The idea that someone can contribute to the circumstances of an accident is a well-established one. One of the exceptions to this has been in the circuit courts, when it comes to Jones Act cases. This is particularly true in the U.S. Court of Appeals for the 9th Circuit, which handles cases on the West Coast. In late 2020, a historic ruling was made that caused some changes to these precedents. This case was heard in the U.S. Court of Appeals for the 5th Circuit, which covers Louisiana and other neighboring states.
Understanding the Jones Act
The Jones Act, passed in 1920, regulates merchant marines in the United States. There are several important provisions in this act. Some of the most relevant provisions in this act for the present day pertain to personal injury law. The Jones Act is a federal law, and applies to cases throughout the U.S.

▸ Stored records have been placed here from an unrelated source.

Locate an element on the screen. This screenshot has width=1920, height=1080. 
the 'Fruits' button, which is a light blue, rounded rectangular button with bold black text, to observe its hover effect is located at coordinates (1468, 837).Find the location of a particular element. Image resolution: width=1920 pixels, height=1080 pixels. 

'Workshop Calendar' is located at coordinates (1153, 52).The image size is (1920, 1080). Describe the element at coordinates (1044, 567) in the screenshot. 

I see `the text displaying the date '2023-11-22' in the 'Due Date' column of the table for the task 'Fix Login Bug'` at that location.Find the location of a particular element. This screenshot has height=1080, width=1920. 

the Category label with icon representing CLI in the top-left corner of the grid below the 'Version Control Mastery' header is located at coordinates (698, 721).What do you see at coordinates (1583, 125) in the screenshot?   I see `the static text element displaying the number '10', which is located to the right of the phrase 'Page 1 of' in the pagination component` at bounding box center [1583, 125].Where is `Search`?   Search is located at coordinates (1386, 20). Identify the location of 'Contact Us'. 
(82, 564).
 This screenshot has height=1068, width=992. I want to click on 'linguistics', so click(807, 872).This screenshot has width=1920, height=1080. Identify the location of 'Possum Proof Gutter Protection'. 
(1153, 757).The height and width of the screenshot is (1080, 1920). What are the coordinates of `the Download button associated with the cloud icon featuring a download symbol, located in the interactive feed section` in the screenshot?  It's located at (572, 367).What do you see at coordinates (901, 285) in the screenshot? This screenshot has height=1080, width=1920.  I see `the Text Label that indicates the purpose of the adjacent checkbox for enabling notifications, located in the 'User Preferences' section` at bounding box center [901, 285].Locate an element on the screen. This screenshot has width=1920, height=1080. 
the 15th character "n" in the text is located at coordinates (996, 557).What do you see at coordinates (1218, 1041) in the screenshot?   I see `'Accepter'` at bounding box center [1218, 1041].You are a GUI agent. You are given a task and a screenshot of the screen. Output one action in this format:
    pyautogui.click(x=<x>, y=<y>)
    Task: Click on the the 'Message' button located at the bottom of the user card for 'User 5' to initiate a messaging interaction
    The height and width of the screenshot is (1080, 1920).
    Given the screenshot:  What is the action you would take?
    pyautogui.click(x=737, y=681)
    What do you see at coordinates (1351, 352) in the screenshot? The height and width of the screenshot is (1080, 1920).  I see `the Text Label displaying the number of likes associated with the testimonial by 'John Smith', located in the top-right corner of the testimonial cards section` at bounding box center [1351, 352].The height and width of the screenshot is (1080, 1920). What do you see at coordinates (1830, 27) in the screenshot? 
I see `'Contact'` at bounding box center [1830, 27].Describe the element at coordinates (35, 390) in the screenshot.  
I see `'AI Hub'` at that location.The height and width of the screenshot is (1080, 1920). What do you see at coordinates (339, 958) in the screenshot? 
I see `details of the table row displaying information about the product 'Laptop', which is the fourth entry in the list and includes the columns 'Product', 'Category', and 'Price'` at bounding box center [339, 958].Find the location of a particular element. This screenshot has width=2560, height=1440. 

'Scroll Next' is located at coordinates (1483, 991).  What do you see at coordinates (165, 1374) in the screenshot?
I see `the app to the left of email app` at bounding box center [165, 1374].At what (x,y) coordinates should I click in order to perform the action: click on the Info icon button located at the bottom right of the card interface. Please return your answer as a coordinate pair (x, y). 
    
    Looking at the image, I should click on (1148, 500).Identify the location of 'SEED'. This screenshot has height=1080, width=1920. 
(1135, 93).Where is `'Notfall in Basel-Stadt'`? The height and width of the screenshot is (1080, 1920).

The 9th Circuit has long held that seamen cannot be held liable, even in part, for injuries incurred when following orders. This is different from most other situations. For example, if you slip and fall or are involved in a car accident, several parties can be assigned a percentage of liability for the incident. That affects the size of the damages awarded.
A new interpretation
In December, 2020, the 5th Circuit issued a different ruling. They noted that the 9th Circuit approaches these cases differently from other courts. The 5th Circuit held that if the orders are not specific and the worker decides how to complete the task, the worker may be held partly accountable for their injuries.
This case sets a new precedent for seamen in Louisiana, Texas and Mississippi. Seamen working in those states need to be aware of this change, as it affects any injury claims they may have.